● Entries supplied

::::

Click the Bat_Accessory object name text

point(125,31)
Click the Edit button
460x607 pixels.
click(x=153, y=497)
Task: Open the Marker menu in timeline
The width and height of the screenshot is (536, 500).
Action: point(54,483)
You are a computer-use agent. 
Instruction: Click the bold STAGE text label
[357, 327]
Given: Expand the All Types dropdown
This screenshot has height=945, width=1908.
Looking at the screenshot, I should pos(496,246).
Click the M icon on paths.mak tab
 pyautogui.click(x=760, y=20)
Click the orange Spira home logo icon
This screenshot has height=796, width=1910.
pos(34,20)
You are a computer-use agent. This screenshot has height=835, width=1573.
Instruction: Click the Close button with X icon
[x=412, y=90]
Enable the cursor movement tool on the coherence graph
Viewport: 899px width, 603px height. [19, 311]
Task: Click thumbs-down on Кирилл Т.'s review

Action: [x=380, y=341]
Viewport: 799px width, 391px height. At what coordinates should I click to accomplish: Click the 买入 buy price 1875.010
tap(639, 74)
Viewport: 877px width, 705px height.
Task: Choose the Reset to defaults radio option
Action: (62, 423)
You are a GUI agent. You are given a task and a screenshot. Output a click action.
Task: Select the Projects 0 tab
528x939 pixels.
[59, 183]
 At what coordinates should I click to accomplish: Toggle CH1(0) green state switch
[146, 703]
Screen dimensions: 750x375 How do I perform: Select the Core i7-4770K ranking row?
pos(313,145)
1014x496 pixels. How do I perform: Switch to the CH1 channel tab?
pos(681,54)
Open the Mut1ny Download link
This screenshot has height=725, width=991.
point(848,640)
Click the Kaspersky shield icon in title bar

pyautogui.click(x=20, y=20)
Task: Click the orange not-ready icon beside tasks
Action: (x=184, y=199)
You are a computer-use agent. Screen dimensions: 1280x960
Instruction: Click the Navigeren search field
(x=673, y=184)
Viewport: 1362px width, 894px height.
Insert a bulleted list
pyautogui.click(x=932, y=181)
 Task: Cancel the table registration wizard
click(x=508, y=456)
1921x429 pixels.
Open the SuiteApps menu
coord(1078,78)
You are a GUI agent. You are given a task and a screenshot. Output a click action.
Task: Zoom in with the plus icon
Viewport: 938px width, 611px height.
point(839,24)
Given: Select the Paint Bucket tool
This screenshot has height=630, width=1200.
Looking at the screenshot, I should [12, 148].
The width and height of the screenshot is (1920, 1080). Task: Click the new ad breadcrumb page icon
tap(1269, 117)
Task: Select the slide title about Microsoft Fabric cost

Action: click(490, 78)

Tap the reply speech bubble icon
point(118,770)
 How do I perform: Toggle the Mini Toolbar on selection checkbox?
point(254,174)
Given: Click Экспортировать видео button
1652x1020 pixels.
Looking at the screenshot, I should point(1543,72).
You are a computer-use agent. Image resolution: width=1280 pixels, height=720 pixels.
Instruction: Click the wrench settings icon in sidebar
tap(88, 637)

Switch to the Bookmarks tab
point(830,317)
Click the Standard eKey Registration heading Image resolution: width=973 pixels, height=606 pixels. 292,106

::::

● What is required
From the records above, quote only the lines running from the line with "This screenshot has height=725, width=991." to the line with "Given: Click Экспортировать видео button", both lines included.

● Response to this task
This screenshot has height=725, width=991.
point(848,640)
Click the Kaspersky shield icon in title bar

pyautogui.click(x=20, y=20)
Task: Click the orange not-ready icon beside tasks
Action: (x=184, y=199)
You are a computer-use agent. Screen dimensions: 1280x960
Instruction: Click the Navigeren search field
(x=673, y=184)
Viewport: 1362px width, 894px height.
Insert a bulleted list
pyautogui.click(x=932, y=181)
 Task: Cancel the table registration wizard
click(x=508, y=456)
1921x429 pixels.
Open the SuiteApps menu
coord(1078,78)
You are a GUI agent. You are given a task and a screenshot. Output a click action.
Task: Zoom in with the plus icon
Viewport: 938px width, 611px height.
point(839,24)
Given: Select the Paint Bucket tool
This screenshot has height=630, width=1200.
Looking at the screenshot, I should [12, 148].
The width and height of the screenshot is (1920, 1080). Task: Click the new ad breadcrumb page icon
tap(1269, 117)
Task: Select the slide title about Microsoft Fabric cost

Action: click(490, 78)

Tap the reply speech bubble icon
point(118,770)
 How do I perform: Toggle the Mini Toolbar on selection checkbox?
point(254,174)
Given: Click Экспортировать видео button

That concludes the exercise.